Il test CUSUM è efficace per valutare la competenza nella diagnosi delle malformazioni uterine tramite ecografie tridimensionali?

Il test CUSUM è efficace per valutare la competenza nella diagnosi delle malformazioni uterine tramite ecografie tridimensionali?

Le malformazioni uterine di origine congenita possono passare inosservate oppure dare origine a sintomi ginecologici o ostetrici, come infertilità e aborti ripetuti. Attualmente esistono molti metodi per diagnosticarle, tuttavia l'ecografia tridimensionale è uno dei meno invasivi e offre un'elevata sensibilità (83-100%) e precisione (inoltre, al momento di classificare le possibili anomalie, si integra molto bene con le immagini di risonanza magnetica). L'unico inconveniente di questa tecnica è che richiede una preparazione specifica per la diagnosi.

L'analisi della somma cumulativa della curva d'apprendimento o test CUSUM (learning curve cumulative summation) è uno strumento statistico utilizzato abitualmente in differenti specialità mediche per valutare la competenza degli operatori sanitari nell'esecuzione di una specifica procedura, ad esempio gli interventi chirurgici.

Per questo motivo, un gruppo guidato dalla Dr.ssa Mª Angela Pascual, responsabile del Servizio di Diagnostica ginecologica per immagini di Salute della Donna Dexeus, in collaborazione con esperti dell'Università di Navarra e dell'Università di Cagliari (Italia) ha condotto uno studio mirato a indagare se il test CUSUM possa essere efficace anche per valutare se la formazione ricevuta dai medici specializzandi ai fini della diagnosi delle malformazioni uterine a partire da ecografie tridimensionali, consenta di acquisire questa competenza.

Per portarlo a termine, sono stati selezionati tre medici specializzandi al primo, secondo e terzo anno di specializzazione in ostetricia e ginecologia presso il centro Salute della Donna Dexeus, i quali sono stati sottoposti a un programma di formazione della durata di 14 ore, comprendente una parte pratica di interpretazione delle immagini tridimensionali. Le immagini raccoglievano informazioni relative a 155 donne in fase pre-menopausale che presentavano tipi differenti di anomalie uterine secondo la classificazione stabilita dalla Società Europea di Riproduzione Umana ed Embriologia (ESHRE).

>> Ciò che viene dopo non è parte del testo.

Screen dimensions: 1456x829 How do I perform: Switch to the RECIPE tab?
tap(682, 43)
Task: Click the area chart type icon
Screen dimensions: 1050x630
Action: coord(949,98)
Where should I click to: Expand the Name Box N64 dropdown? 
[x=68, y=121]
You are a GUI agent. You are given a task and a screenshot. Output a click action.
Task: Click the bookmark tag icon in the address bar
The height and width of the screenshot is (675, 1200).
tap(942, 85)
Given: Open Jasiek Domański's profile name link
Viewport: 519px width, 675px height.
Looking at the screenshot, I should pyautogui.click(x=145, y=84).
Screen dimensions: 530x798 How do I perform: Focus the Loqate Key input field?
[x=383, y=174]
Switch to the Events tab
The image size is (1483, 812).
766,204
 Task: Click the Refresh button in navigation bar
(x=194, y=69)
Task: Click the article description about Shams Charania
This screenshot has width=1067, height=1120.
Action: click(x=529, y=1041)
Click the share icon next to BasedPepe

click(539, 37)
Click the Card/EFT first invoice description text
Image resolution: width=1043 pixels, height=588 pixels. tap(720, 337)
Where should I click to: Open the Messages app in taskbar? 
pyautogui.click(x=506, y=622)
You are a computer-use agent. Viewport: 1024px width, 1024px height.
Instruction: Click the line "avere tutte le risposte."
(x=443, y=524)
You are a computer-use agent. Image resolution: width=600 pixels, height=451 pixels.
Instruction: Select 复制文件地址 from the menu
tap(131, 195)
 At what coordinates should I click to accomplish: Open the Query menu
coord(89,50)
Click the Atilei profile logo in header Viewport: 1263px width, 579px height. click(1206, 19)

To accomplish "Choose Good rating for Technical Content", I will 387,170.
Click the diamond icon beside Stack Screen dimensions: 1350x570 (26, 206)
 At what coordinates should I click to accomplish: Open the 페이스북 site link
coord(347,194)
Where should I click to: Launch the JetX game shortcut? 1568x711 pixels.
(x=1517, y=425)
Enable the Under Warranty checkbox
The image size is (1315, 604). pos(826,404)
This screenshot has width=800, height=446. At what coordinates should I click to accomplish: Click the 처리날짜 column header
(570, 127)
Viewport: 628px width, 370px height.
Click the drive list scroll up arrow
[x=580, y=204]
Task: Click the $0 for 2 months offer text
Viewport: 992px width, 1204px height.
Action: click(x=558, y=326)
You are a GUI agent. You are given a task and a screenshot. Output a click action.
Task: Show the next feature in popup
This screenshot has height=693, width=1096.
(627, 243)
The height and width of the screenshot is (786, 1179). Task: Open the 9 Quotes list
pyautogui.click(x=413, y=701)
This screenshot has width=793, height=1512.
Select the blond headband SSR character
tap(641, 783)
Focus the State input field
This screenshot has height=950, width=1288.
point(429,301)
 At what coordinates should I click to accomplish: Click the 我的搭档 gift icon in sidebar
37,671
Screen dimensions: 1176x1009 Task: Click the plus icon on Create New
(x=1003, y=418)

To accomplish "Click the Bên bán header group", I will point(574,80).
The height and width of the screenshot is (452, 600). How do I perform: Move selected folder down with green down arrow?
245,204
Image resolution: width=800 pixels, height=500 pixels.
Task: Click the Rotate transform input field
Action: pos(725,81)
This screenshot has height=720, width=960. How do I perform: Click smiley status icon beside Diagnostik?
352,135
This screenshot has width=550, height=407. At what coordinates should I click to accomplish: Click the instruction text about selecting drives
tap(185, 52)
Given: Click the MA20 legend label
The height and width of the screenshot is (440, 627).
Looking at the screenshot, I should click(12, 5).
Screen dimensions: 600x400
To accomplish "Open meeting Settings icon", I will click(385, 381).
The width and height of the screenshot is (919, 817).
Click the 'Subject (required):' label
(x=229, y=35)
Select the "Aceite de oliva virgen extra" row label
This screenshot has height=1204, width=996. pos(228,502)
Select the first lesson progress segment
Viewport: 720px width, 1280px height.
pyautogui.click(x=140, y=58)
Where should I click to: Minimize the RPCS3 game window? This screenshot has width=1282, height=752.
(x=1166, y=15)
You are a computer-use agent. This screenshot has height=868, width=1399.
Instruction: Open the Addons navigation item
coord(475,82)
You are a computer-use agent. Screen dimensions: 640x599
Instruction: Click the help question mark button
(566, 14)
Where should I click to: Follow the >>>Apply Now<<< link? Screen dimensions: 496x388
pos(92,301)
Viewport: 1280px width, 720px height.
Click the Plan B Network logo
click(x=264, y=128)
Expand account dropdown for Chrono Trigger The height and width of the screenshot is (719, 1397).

Dai risultati emerge che gli studenti con maggiore esperienza (medici specializzandi che frequentavano i corsi più avanzati, e che avevano già acquisito una maggiore pratica nell'interpretazione di altri risultati di diagnostica per immagini come l'ecografia bidimensionale) ottenevano risultati migliori rispetto a quelli dei corsi inferiori, e che tutti accrescevano la propria capacità e la rapidità d'esecuzione di una diagnosi corretta con il progredire della formazione nel tempo, in modo tale che al termine del corso, il tasso di errori era solo del 4% circa. Gli Autori, pertanto, concludono che, oltre a offrire indicatori quantitativi, il test CUSUM è uno strumento efficace per valutare se la formazione offerta agli specializzandi in questo settore sia adeguata al fine di effettuare una corretta diagnosi delle anomalie uterine.

Training performance in diagnosis of congenital uterine anomalies with 3-dimensional sonography: A learning curve cumulative summation analysis.
Pascual MA, Alcazar JL, Graupera B, Rodriguez I, Guerriero S, Mallafre A, de Lorenzo C, Hereter L. J
Ultrasound Med. 2016 Dec;35(12):2589-2594.